Junior Brent Haase, Pivirotto's big brother in Sigma Pi, was snowboarding with him the day of the accident. Haase spent time with Pivirotto during his recovery at Valley Medical Center.
"Just the way his mentality is, if you tell him he can't do something, he'll try really hard to do it to prove you wrong," Haase said. "It's really cool to see him almost back to where he was."
Although he wishes he were still living on campus, at his parents' suggestion Pivirotto lives with grandparents in Santa Clara and commutes to school for classes.
"It's super inconvenient," Pivirotto said. "It takes a little over 10 minutes to go one way, so if I take several trips between school and my grandparents, I can spend well over an hour in the car, especially considering my situation where I have a really bad memory now."

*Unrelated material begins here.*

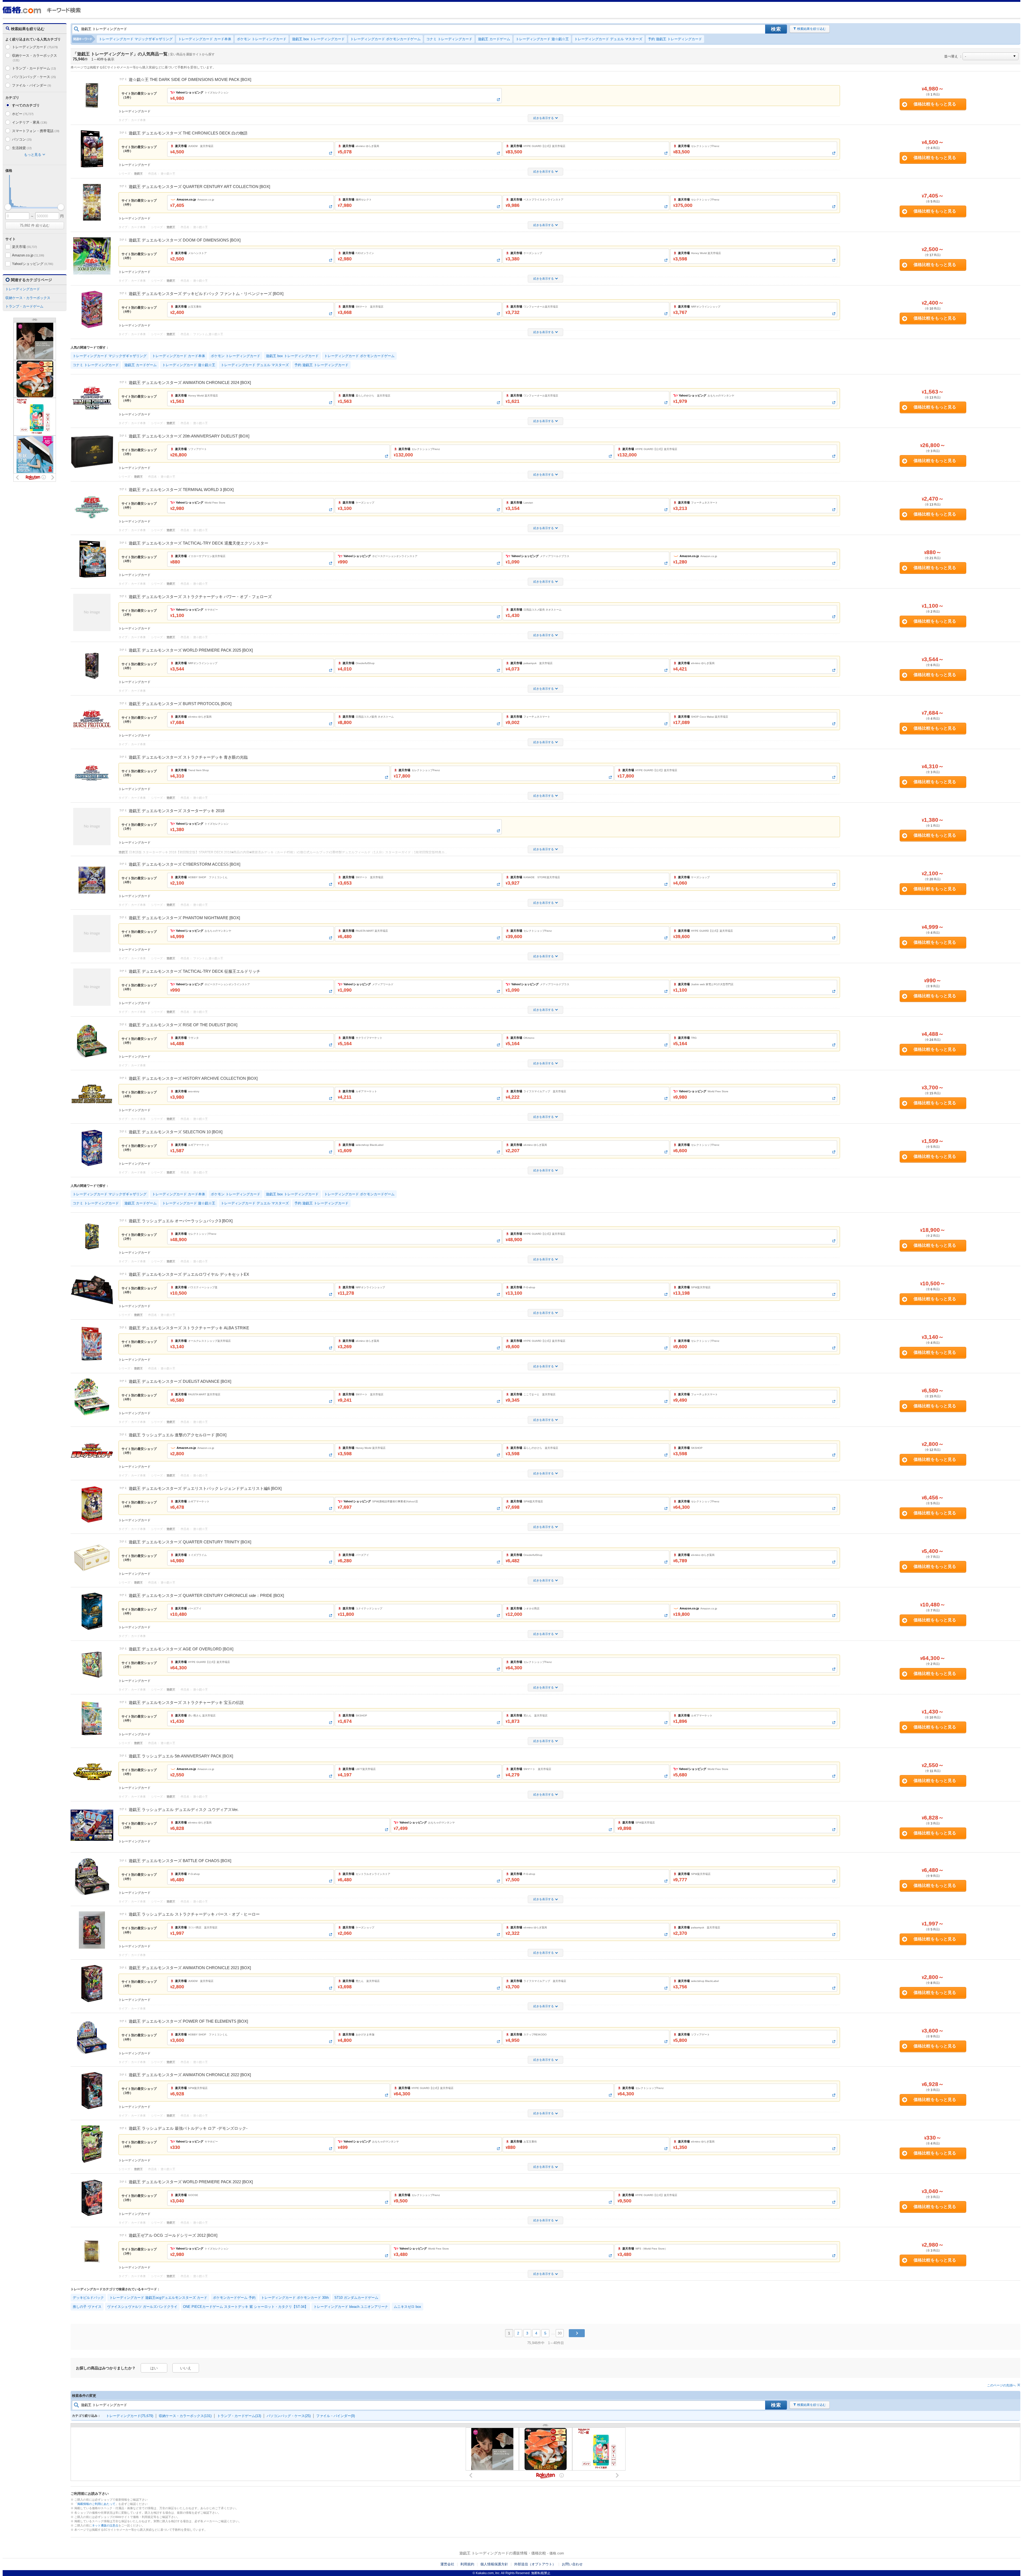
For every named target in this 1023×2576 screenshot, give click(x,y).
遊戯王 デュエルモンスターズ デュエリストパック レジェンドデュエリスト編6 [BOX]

As part of his continued physical therapy Pivirotto works out in the Malley Fitness and Recreation Center in between classes.
"It's killer being so debilitated now after I was a very, very physical athlete," Pivirotto said.
Pivirotto played soccer, volleyball and ran track before the accident and finds his physical limitations to be one of the most frustrating parts of his recovery.
He will not be able to run for at least another year and can no longer play volleyball or soccer to prevent another head injury.
Pivirotto has between one and two years left in his recovery and he never expects to be 100 percent, he said. However, he does not let that hold him back.
"Life could be worse, I could be missing my legs," he said.
Pivirotto said he realizes that for as much wrong happened the day of his accident, it could have been much worse. When his car went off the road, a truck driver saw the accident and notified police and paramedics. A paramedic and an EMT were driving behind Pivirotto when the accident happened and were able to act as first responders.
Even though he still has many hurdles he continues to face, Pivirotto says he will meet any challenge.
"I don't let anything hold me back; I'm very determined."